_Exercise 1_:
Answer these questions from the piece on Facebook's planned disappearing-photo app:
(a) Which existing app is Facebook's planned app compared to?
(b) Who is named as Snapchat's designer?
(c) What does the app alert the user to?
_Exercise 2_: Write the next part of the piece on Facebook's planned disappearing-photo app, starting after its last sentence.

**** Text excerpt ****

So Facebook is planning an app that allows you to send photos ‘discreetly’, much like Snapchat.

Naturally! Doesn’t everyone sending a photo to grandma, of their 2 year old playing on the beach this Christmas season, want it to self-destruct in 10 seconds? Quick, get your specs grandma – oops too late.
Predictably, both Snapchat and Facebook deny any inappropriate intent in designing the app. Snapchat’s designer, Evan Spiegel, downplayed the ‘nudes’ phenomenon saying that a few seconds of looking at a picture is unlikely to get anyone going. In fact, he even added in a clever hack to the app, so that it actually alerts the user when a recipient takes a screenshot of one of their snaps. The very act that such a ‘safety net’ is needed should set our alarm bells ringing. But what safety does it actually provide? If a teen girl sends a nude picture to someone, and then receives an alert of a screenshot, what do Facebook (or Snaphat) think she will do? Tell someone?

**** Data segment ****

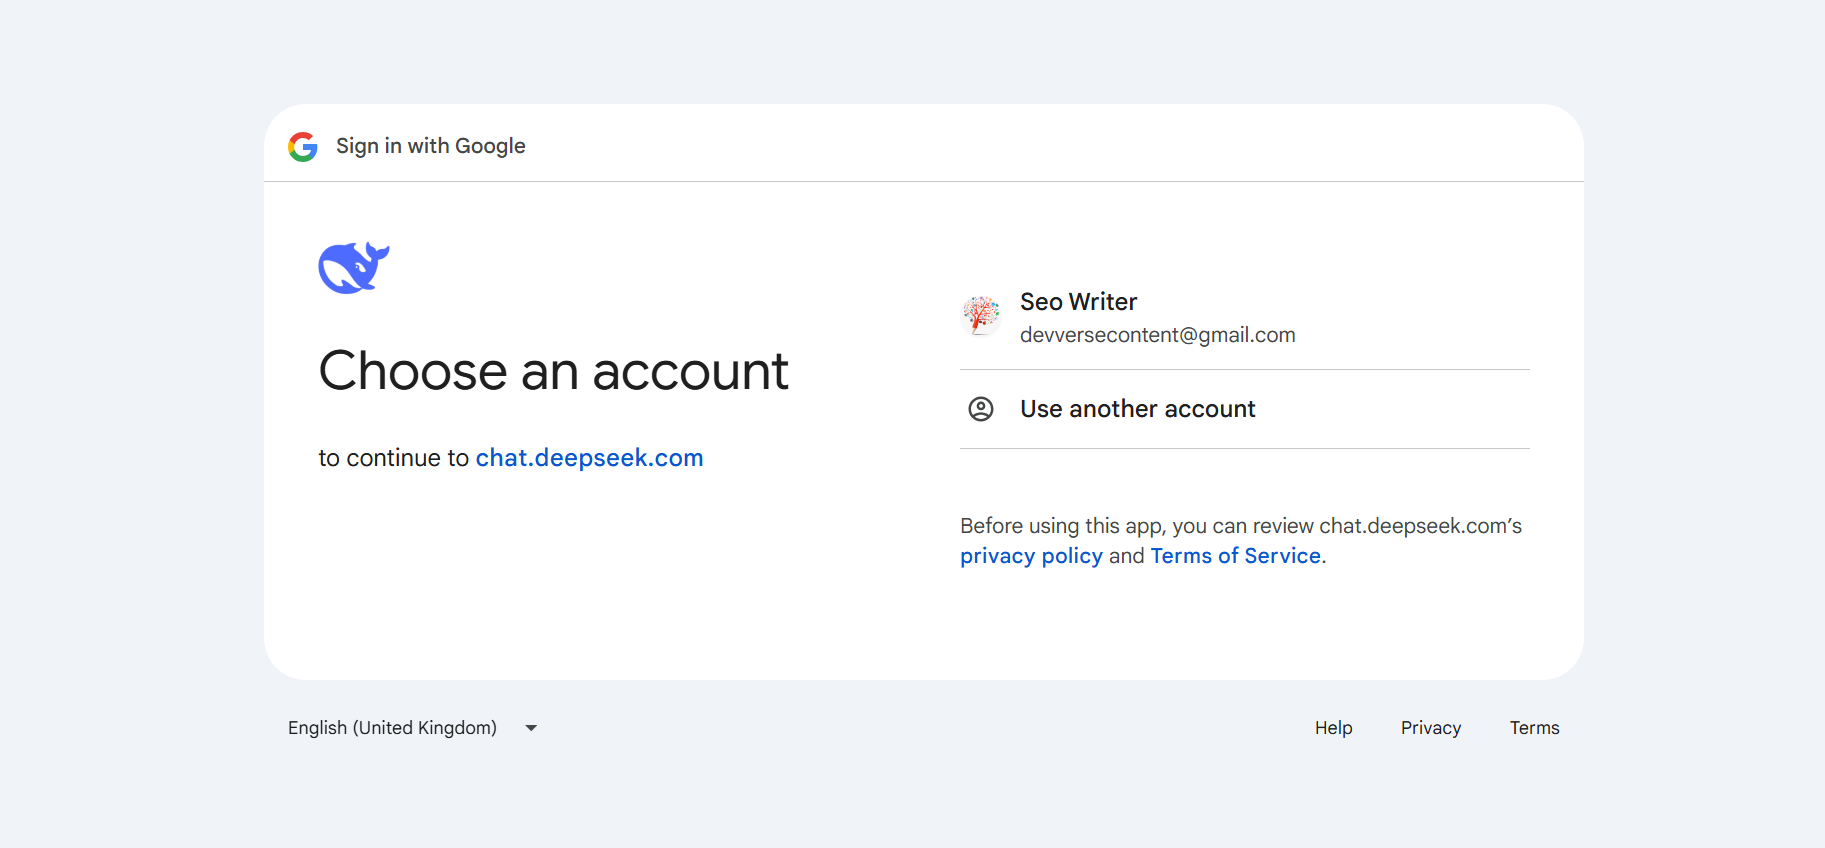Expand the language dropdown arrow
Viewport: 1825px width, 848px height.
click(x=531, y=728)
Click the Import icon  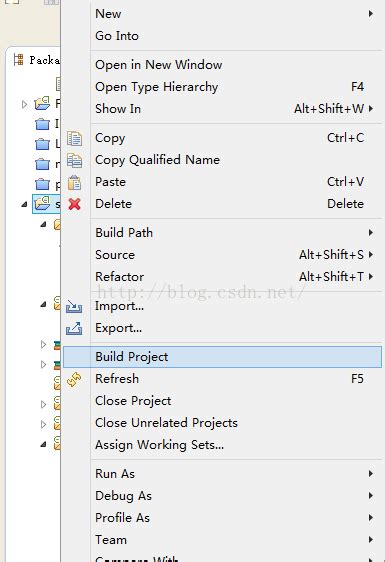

****

_Your response 1_:
(a) Snapchat
(b) Evan Spiegel
(c) When a recipient takes a screenshot of one of their snaps

_Your response 2_:
Can you picture it? (pun intended)“Uh mum, I just sent a nude pic and …”
Clearly, Facebook thinks we have no clue about technology. Or perhaps they have no idea about the human psyche. The most likely explanation, though - as long as it makes them money, they don’t care.
Even with cyber-bullying well established in public discourse, Social Media rarely acknowledges the link with sexual communication or ‘sexting’.
The term ‘sexting’ now represents a range of activities. These may be motivated by sexual pleasure, but are often coercive, and linked to harassment, bullying, wider sexual pressures to perform, even violence.
Despite the media hype surrounding ‘sexting’ laws and the panic about pedophiles, a qualitative study of young people and ‘sexting’ indicates that the primary technology-related threat is not ‘stranger danger’, but technology-mediated sexual pressure from peers.
And it is a genuine risk - A 2012 study found that ‘Sexting, rather than functioning as an alternative to ‘real world’ sexual risk behavior, appears to be part of a cluster of risky sexual behaviors among adolescents.’
Yet, there is still an opinion that sending ‘nudes’, from behind the safety of a screen, allows young girls to express their sexuality. It apparently keeps a girl safe from groping or rape, because she cannot be physically ‘reached’, while in the privacy of her bedroom. How myopic.
The costs are real and destructive.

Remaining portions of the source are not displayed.